The whole story actually is about a website that got change on disk, namely copied over and then moved files and also changing some path inside the php files, and also the repos of this website got changed and now I have to find a way where what kind of change occured.
So first step is to get the difference between the orignial (inactive) and the new (active) part of the website. Incorperate those changes into the repository and then see what also changed inside the repository and the new website. Guess when things need to be done quick you can't do them right. Plan is another four letter word

selfprogrammed · 10-25-2013, 01:51 PM

I do this often and I use
>> diff -r -U4 dir1 dir2 > dir12.diff

Then I go in and start editing the diff, cutting and pasting parts of it to separate files.
I use jed with 2 to 10 files open at one time, cutting from one and picking another to put it into.
I end up with one file I can use as a patch, and other files that I can use to go back and hand patch. I can even copy lines from the diff and paste them in to source, with only a delete of the first character needed.

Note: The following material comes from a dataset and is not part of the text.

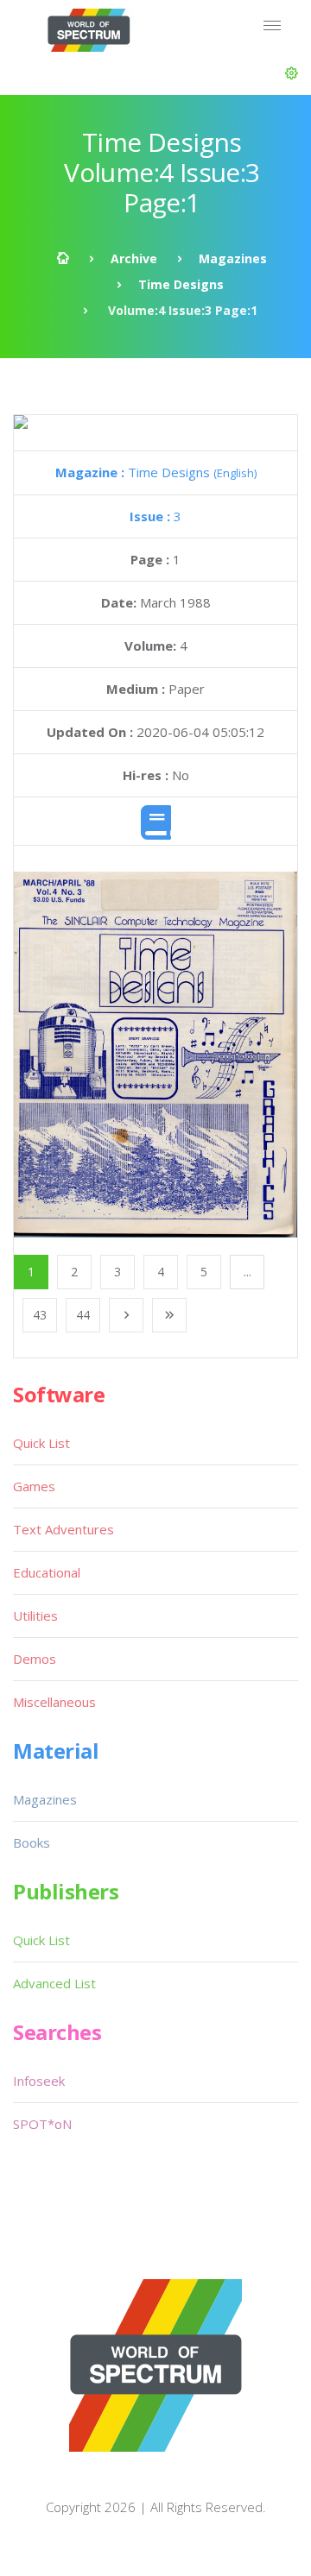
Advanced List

This is the method I use to review a debugging copy of the source code for changes and to apply selected code from that session to creating patch sets that will go into the SVN.
Each patch then gets applied, compiled, and tested to verify it is a complete patch,
then it gets committed.

Can also use grep on the diff output to find selected lines, or exclude selected lines
to make a derivative diff listing. Problem is that automated mangling of the diff will usually miss something, so just looking over in an editor is always safer. It is so easy to delete whole sections of the diff that it is not worth the time to debug special tools.
If you have a large number of identical edits to do then consider.
- can use replace to edit file names to something that will redirect patch elsewhere
- can use sed to mass edit the diff
- can write a python script to make mass changes

Spect73 · 10-25-2013, 07:22 PM

Quote:

Originally Posted by zhjim

The whole story actually is about a website that got change on disk, namely copied over and then moved files and also changing some path inside the php files, and also the repos of this website got changed and now I have to find a way where what kind of change occured.
So first step is to get the difference between the orignial (inactive) and the new (active) part of the website. Incorperate those changes into the repository and then see what also changed inside the repository and the new website. Guess when things need to be done quick you can't do them right. Plan is another four letter word

Not sure I'm understanding enough to make an intelligent reply. I track a site: www.bitsavers.org to find out what has been added/deleted/moved around. The only way I was able to do it was to write a C
program that could querry the site, get the table of contents for each directory, and use this information to compare against the contents of my local mirror.

Cordially

zhjim · 11-07-2013, 05:20 AM

Thanks for the all the input. I used got along with the rsync line and did the sync by hand. I just used the output of the rsync command and then diff'ed every file that was not deleted or added.
The main problem was that I had to do it twice. First to get all the difference of the two directories on the server and get those differences into the repository. After that check out the repository and compare that to the now synced directory on the server.

We had to move a webpages to a new directory and due to this do some changes to path inside the code of the page. Instead of first doing it in the newly created repository we did it on the live system. In the meantime there also were changes to the code inside the repos. So we had 3 locations (2 directories, 1 repos) and all had some changes on their own. Actually not only the pathes were changed but also some kinda bug fixes I call them. It was all just okay we do it now and care later. Anyways its done and working now.